Work required:
Extract all data as written.

Dataset extract:
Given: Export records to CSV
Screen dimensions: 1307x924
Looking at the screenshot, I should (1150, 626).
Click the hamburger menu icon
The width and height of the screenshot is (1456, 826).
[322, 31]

Task solution:
Given: Export records to CSV
Screen dimensions: 1307x924
Looking at the screenshot, I should (1150, 626).
Click the hamburger menu icon
The width and height of the screenshot is (1456, 826).
[322, 31]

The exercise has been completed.